İsmet Özel, Surat Asmak Hakkımız kitabında "Dertlerimiz ile dert edindiklerimiz aynı şeyler değil" der. Bugün dürüstlük tanımının bir karşılığı da bu olsa gerek. Kendimizden başlayarak tüm kademelerdeki aidiyetimiz olan her gruba karşı dürüstlüğümüzü tekrar gözden geçirmemiz gerektiği bir dönemdeyiz.

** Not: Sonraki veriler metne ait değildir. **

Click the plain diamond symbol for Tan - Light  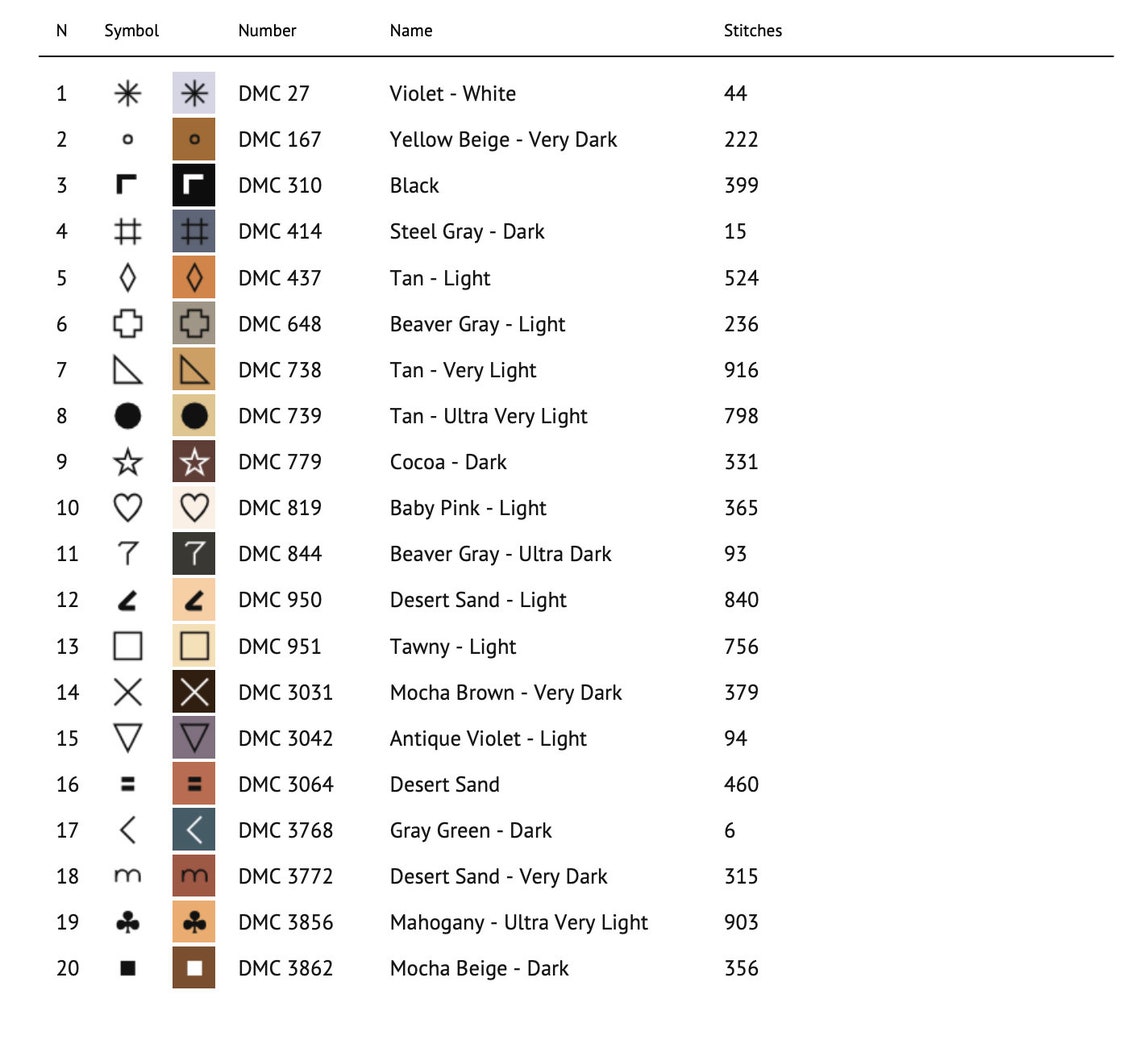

Aksa Tufanı Operasyonu sonrası süreç ile ilgili söylenebilecek en önemli husus belki de tüm foyalarımız ortaya çıktığıdır. Zira hepimiz belli bir konfor alanına hapsolmuş bu konfor alanını muhafaza etme, bizi o konfor alanında tutan eylem, söylem ve karşıtlıklarımızı minimum düzeyde yapma derdine düşmüşüz. Yani aslında olması gereken dertlerimiz ile dert edindiklerimiz arasında çelişki var. Yine aynı kitapta İsmet Özel, "Her şey gözlerimiz önünde olup bitiyor. Her yeni çatışmanın bir öncekini unutturuyor olmasını yadırgamıyoruz." Gerçekten de öyle oluyor. 09.09.2025 gecesi saat 01.30 sularında küresel Sumud Filosu'nda bulunan Familia Madeira gemisine bir İHA saldırısı gerçekleştirdi İsrail. Gemi ne İsrail'in sözde deniz sahasında ne de ona doğru hareket etmiş durumda, sadece Tunus'ta demirlemiş durumda… İsrail'in bu olduğunu bizler biliyoruz. İsrail'in neler yapabileceğini ve tüm dünya fark etmeden neler yaptığını bizler Erbakan Hocamızdan öğrendik. Birileri dur demezse (bu birilerinin biz olmadığımızı yani kolektif olarak biz olmadığımızı maalesef görmeye başladık) Daha da yapacaktır. Bundan kimsenin şüphesi yok. 700 günü aşkın bir süredir 21'inci yüzyılda ne büyük katliamı planlı ve programlı, dura dura, yavaş yavaş yapılıyor ve bizler gözlerimizin önünde olup biteni birlikte seyrediyoruz! İlk günlerde 10 kardeşimizin şehit haberi geldiğinde sokaklara dökülüyordu insanlar. Şimdi günde 100 kişi şehit oluyor. Açlık ve yoksunluk almış başını gitmiş durumda. Ancak yadırgamaz ve umursamaz olduk.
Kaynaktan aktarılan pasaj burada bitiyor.